An Embedded Debugger
The idea is pretty simple. We start with a program with some crypted sections. The program starts tracing itself and sets a break point at the first function to run. Once that function is executed, the program execution will stop and the embedded debugger will take control. Then it will decrypt the next instruction to run and, after that, it will execute that instruction.
Once the instruction is executed, the debugger will take control again of the process, it will crypt again the instruction just executed and repeat the process until the code is completely executed.
The concept is pretty simple but the implementation is not that trivial as we will see in a while.
To follow the rest of the paper, it may be useful for you to also read this other text:
Breakpoints on Intel Processors
As we already know how to trace a program and access its memory and registers (yes, you should read the link I have just mentioned), we only need to know how to set a break point. Again the concept itself is pretty simple, at least for the traditional way of setting breakpoints.

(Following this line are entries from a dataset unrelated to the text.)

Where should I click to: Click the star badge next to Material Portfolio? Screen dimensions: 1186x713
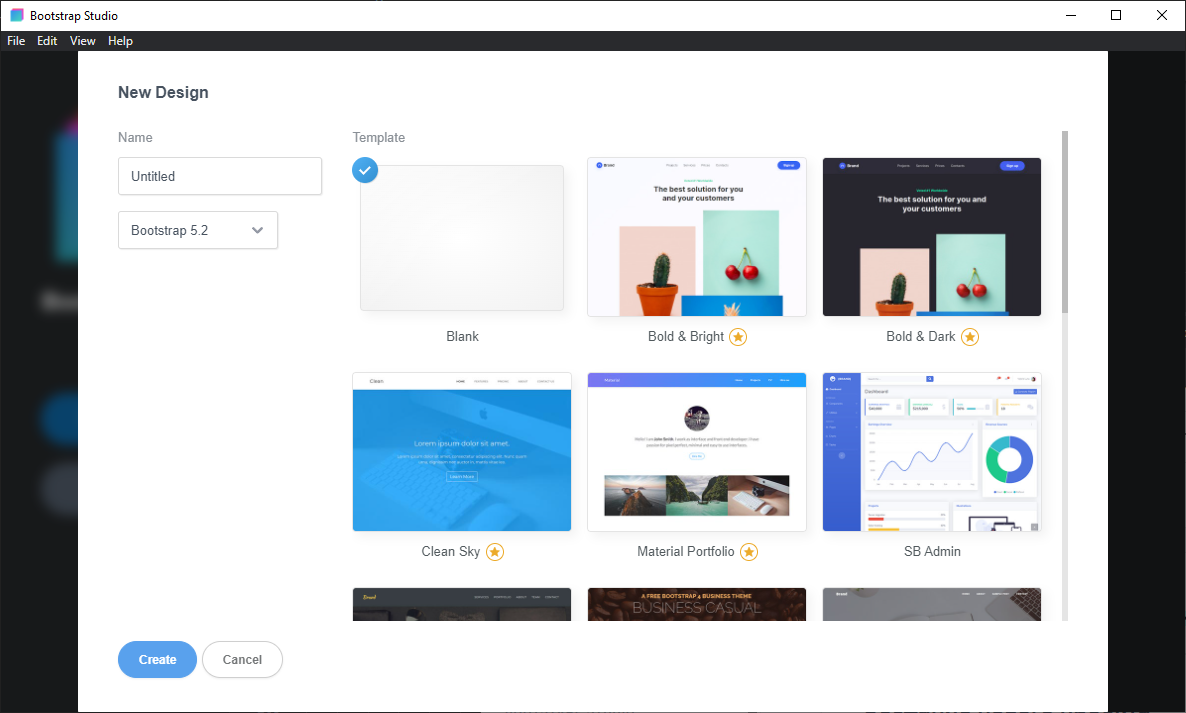(749, 552)
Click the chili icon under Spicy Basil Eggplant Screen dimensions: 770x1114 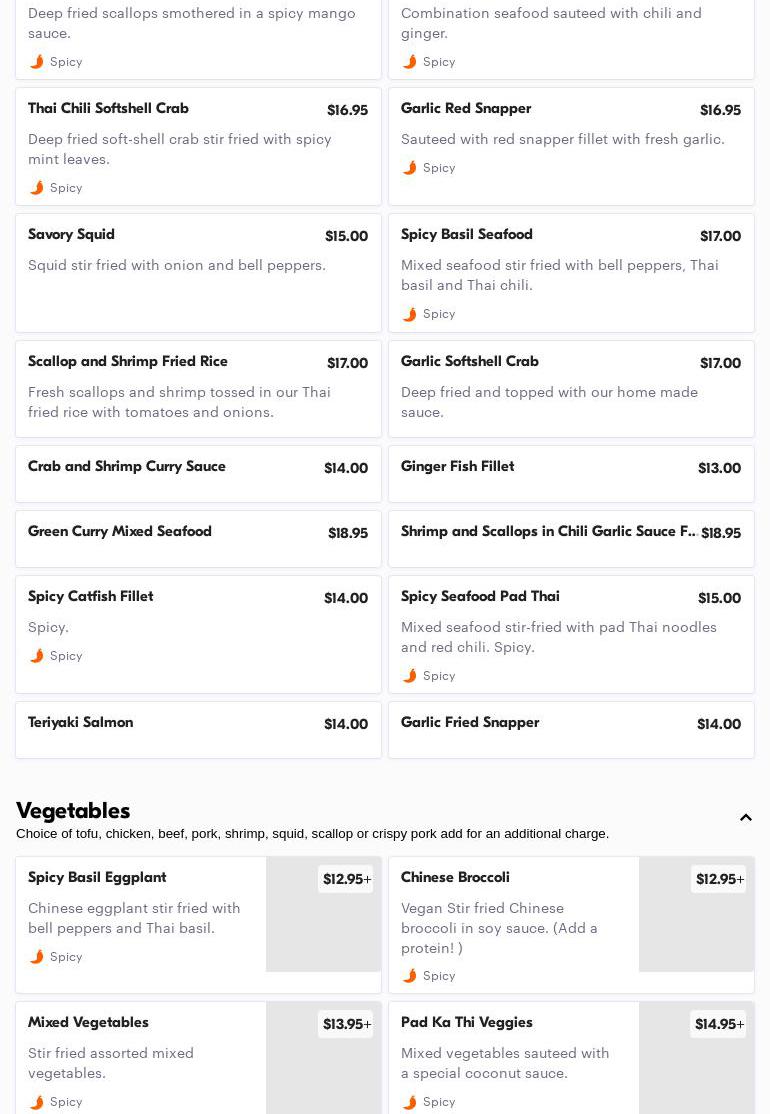(37, 957)
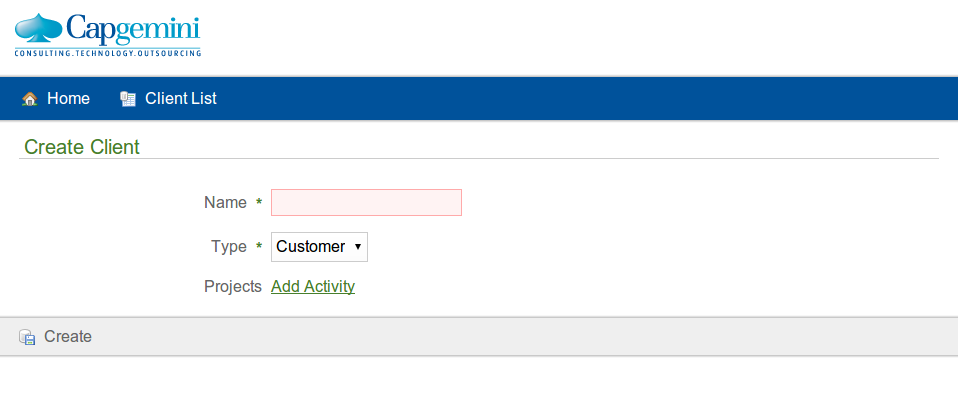Click empty area of the blue navigation bar
This screenshot has height=410, width=958.
coord(600,99)
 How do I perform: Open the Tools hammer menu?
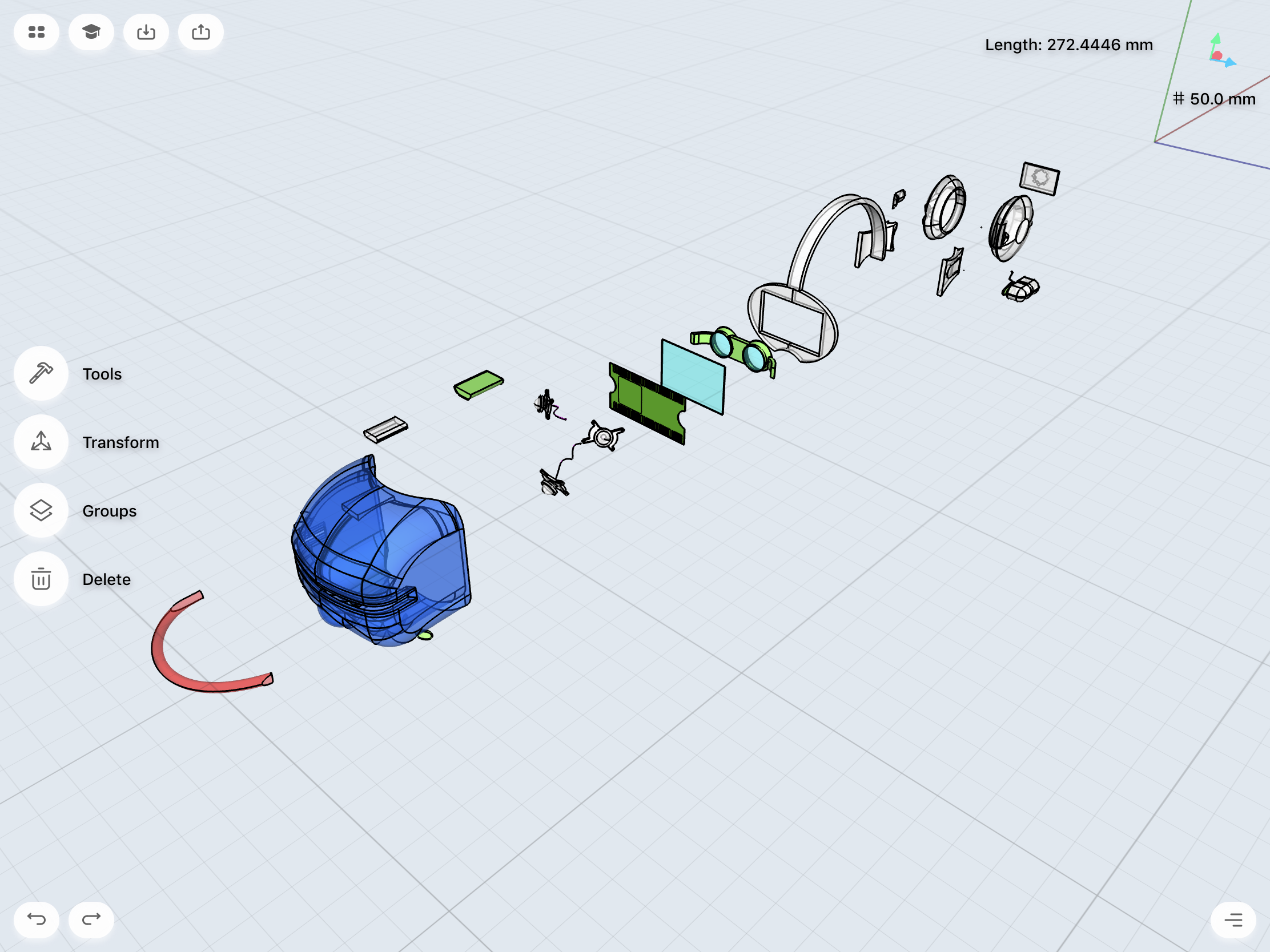[x=41, y=374]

Breakpoints make use of the processor instruction int 3
(opcode 0xcc). This is a 1 byte processor instruction and stops the current processor execution and runs some code defined by us. So, the process to set a break point is as follows:
- Store the content at the memory address where we want to set our break point.
- Write the
int 3
instruction in that address. - Run the program
Whenever the program reaches the int 3
instruction, the program will stop at that point and our code will take control and it can do whatever it needs to do, in our case, decrypt the code to execute.
Once we are done, we have to do a couple more things to restore the execution of the original program:
- Copy back the original byte (the one we stored when we set the break point) in their original position.
- Decrease the
IP
(Instruction Pointer). As you know, theIP
always points to the next instruction to be executed. In this case, this is the address of our breakpoint plus 1 (the size of theint 3
instruction). We want to decrease it in order to run the original instruction (that we broke injecting theint 3
opcode). - Give control back to the original process, or ask the process to just run the next instruction.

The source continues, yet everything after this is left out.